→ Given records
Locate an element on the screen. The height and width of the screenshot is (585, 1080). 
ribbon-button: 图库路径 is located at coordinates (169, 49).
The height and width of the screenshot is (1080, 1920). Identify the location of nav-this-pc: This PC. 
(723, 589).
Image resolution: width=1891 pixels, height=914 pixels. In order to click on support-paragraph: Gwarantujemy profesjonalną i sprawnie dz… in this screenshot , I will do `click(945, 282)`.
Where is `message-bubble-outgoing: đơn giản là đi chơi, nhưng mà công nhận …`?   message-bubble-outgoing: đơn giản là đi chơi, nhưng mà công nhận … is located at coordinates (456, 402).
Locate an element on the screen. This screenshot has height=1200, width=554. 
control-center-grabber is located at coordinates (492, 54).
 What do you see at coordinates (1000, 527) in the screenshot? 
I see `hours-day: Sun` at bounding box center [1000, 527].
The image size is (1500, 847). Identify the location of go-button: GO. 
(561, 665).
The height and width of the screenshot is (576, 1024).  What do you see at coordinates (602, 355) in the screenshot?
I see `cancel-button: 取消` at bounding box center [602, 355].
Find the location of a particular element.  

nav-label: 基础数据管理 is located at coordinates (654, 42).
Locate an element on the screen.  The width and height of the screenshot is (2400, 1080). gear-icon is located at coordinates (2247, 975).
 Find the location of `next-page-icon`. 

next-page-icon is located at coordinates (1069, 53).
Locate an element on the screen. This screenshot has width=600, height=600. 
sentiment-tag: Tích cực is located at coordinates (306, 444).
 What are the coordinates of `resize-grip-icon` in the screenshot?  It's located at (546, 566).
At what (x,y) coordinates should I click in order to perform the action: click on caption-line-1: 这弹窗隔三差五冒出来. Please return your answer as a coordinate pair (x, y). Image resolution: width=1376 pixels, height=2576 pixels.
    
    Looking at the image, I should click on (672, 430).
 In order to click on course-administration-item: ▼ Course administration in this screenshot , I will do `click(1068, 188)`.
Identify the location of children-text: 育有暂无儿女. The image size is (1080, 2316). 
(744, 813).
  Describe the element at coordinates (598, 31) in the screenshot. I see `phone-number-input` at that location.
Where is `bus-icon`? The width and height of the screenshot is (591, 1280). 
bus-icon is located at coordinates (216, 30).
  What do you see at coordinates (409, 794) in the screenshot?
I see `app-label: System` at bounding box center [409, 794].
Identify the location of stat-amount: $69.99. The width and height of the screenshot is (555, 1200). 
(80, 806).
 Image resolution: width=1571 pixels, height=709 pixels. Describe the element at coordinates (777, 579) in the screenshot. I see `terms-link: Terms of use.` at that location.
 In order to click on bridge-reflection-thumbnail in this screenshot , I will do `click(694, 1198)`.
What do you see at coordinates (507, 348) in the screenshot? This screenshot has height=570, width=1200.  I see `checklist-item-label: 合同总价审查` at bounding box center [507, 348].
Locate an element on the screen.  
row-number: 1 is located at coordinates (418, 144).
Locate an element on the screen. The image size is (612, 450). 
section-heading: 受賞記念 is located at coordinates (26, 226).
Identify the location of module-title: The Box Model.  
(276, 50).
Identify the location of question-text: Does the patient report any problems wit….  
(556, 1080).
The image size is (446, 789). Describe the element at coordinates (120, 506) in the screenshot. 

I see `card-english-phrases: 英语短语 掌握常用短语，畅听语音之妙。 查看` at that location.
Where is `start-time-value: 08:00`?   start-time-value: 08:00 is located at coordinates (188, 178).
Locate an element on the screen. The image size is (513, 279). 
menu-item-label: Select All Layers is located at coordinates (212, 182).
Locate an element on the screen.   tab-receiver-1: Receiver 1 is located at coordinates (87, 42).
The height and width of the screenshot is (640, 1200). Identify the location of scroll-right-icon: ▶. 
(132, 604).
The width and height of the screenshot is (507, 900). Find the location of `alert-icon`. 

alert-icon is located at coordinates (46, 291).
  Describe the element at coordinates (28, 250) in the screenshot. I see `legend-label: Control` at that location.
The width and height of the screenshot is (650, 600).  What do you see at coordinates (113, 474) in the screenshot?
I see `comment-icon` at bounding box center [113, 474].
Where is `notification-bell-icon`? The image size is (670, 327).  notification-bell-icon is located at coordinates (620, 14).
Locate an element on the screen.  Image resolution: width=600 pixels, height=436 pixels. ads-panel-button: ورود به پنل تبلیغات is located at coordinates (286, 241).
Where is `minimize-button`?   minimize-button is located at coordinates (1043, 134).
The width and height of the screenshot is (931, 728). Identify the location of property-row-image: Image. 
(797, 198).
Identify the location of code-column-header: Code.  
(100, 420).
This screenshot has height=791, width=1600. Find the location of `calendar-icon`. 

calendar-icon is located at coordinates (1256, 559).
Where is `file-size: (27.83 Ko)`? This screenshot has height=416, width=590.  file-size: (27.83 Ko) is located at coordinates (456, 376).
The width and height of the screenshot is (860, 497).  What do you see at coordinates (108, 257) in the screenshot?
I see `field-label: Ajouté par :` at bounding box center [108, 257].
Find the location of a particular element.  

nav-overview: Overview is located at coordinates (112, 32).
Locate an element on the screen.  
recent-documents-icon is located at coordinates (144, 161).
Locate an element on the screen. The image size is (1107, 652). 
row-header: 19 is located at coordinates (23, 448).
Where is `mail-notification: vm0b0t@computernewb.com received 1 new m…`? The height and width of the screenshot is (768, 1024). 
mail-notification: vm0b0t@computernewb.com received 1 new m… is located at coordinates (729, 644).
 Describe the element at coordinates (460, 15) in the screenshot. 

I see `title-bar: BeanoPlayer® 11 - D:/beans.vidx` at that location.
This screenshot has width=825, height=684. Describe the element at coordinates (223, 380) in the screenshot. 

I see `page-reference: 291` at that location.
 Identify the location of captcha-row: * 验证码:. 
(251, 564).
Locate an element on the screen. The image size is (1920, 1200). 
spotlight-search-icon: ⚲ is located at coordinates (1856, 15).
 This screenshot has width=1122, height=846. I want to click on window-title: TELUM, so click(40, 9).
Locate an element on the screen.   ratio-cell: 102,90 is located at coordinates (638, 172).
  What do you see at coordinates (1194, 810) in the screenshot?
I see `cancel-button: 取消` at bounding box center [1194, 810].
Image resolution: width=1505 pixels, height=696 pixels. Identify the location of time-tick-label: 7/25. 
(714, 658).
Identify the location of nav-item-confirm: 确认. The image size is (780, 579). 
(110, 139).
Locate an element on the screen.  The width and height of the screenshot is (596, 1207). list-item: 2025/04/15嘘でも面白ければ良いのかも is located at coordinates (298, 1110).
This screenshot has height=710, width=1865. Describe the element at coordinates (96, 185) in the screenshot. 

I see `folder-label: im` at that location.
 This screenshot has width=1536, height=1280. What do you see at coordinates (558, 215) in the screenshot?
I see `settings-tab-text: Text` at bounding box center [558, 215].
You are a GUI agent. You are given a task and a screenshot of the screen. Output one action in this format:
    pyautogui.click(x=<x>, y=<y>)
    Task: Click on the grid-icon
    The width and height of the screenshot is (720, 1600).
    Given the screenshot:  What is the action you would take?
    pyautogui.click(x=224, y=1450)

→ Exercise prompt
Copy the listing above word for word, from the line with "coordinates (286, 241)." to the line with "row-header: 19 is".

→ Exercise solution
Locate an element on the screen.  Image resolution: width=600 pixels, height=436 pixels. ads-panel-button: ورود به پنل تبلیغات is located at coordinates (286, 241).
Where is `minimize-button`?   minimize-button is located at coordinates (1043, 134).
The width and height of the screenshot is (931, 728). Identify the location of property-row-image: Image. 
(797, 198).
Identify the location of code-column-header: Code.  
(100, 420).
This screenshot has height=791, width=1600. Find the location of `calendar-icon`. 

calendar-icon is located at coordinates (1256, 559).
Where is `file-size: (27.83 Ko)`? This screenshot has height=416, width=590.  file-size: (27.83 Ko) is located at coordinates (456, 376).
The width and height of the screenshot is (860, 497).  What do you see at coordinates (108, 257) in the screenshot?
I see `field-label: Ajouté par :` at bounding box center [108, 257].
Find the location of a particular element.  

nav-overview: Overview is located at coordinates (112, 32).
Locate an element on the screen.  
recent-documents-icon is located at coordinates (144, 161).
Locate an element on the screen. The image size is (1107, 652). 
row-header: 19 is located at coordinates (23, 448).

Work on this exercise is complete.